Jobs:
1. In the blog post on the pattern of the Chinese past, give again the part that opens with the words containing "Tuesday, December 14, 2010" and closes with "being disruptive technology.)", substituting "inexpensive" for "cheap".
2. Rewrite every line of the listing that follows the blog post as a numbered list, leaving out blank lines and all pictures.

Document excerpt:
┄┄┄┄┄┄┄┄┄┄

Tuesday, December 14, 2010

A Pattern Representing The Pattern of the Chinese Past

Economist's View via Daniel Little reviewed a new volume on visualizing economic data - Famous Figures and Diagrams in Economics  (Mark Blaug and Peter Lloyd) - and pulled out the following chart, presented by Mark Elvin "to represent his theory of a high-level equilibrium trap in agricultural development in The Pattern of the Chinese Past." The question - why was there no Industrial Revolution in China, given relative stability, prosperity, and advanced scientific methods? Elvin's answer, circa 1972 - there was enough cheap labor producing good enough yields, and there wasn't an impetus to pursue new technologies (and a bit of bad luck in the progress made generally not being disruptive technology.)

┄┄┄┄┄┄┄┄┄┄

Available records:
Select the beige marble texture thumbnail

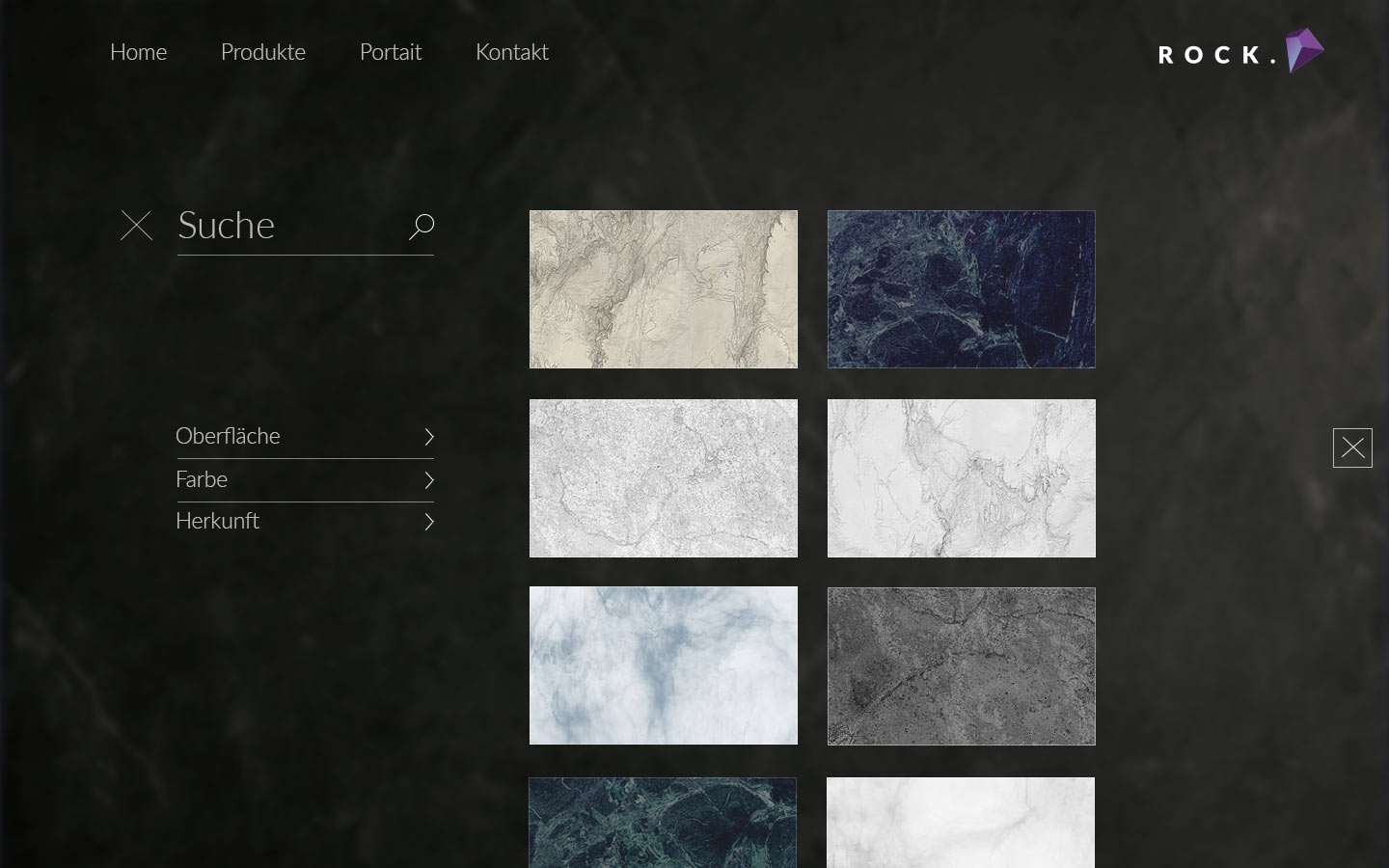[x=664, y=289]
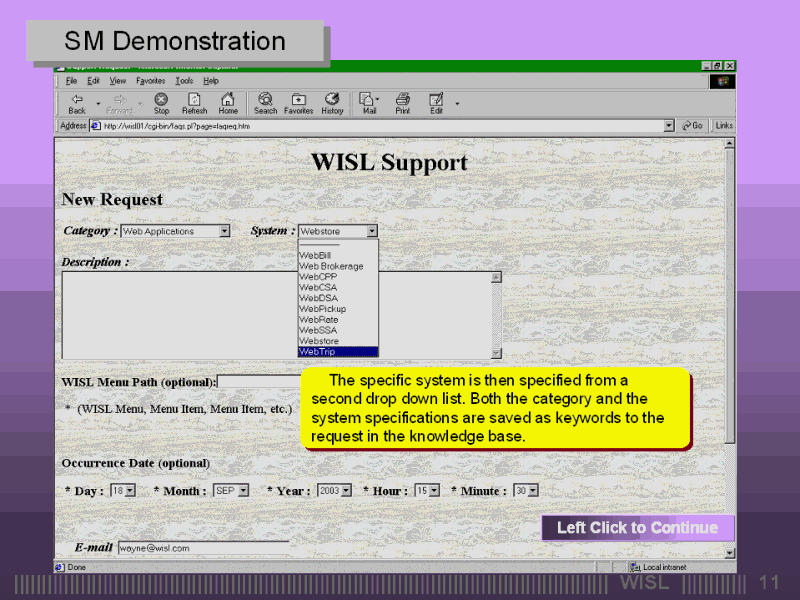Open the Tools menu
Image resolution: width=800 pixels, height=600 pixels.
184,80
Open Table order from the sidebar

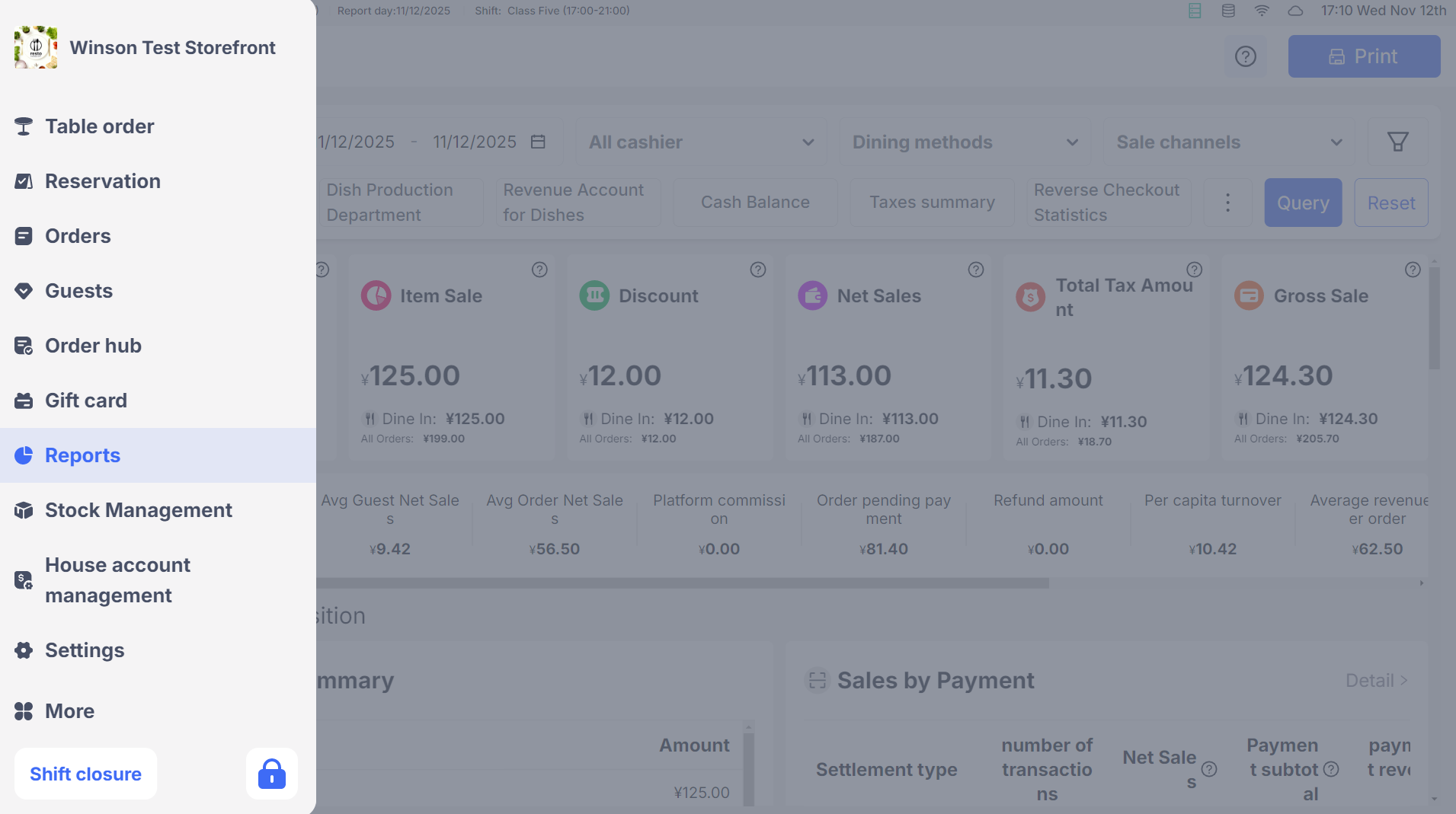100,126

┄┄┄┄┄┄┄┄┄┄

Responses by task:
1.
Tuesday, December 14, 2010

A Pattern Representing The Pattern of the Chinese Past

Economist's View via Daniel Little reviewed a new volume on visualizing economic data - Famous Figures and Diagrams in Economics  (Mark Blaug and Peter Lloyd) - and pulled out the following chart, presented by Mark Elvin "to represent his theory of a high-level equilibrium trap in agricultural development in The Pattern of the Chinese Past." The question - why was there no Industrial Revolution in China, given relative stability, prosperity, and advanced scientific methods? Elvin's answer, circa 1972 - there was enough inexpensive labor producing good enough yields, and there wasn't an impetus to pursue new technologies (and a bit of bad luck in the progress made generally not being disruptive technology.)

2.
1. Select the beige marble texture thumbnail
2. [x=664, y=289]
3. Open the Tools menu
4. Image resolution: width=800 pixels, height=600 pixels.
5. 184,80
6. Open Table order from the sidebar
7. 100,126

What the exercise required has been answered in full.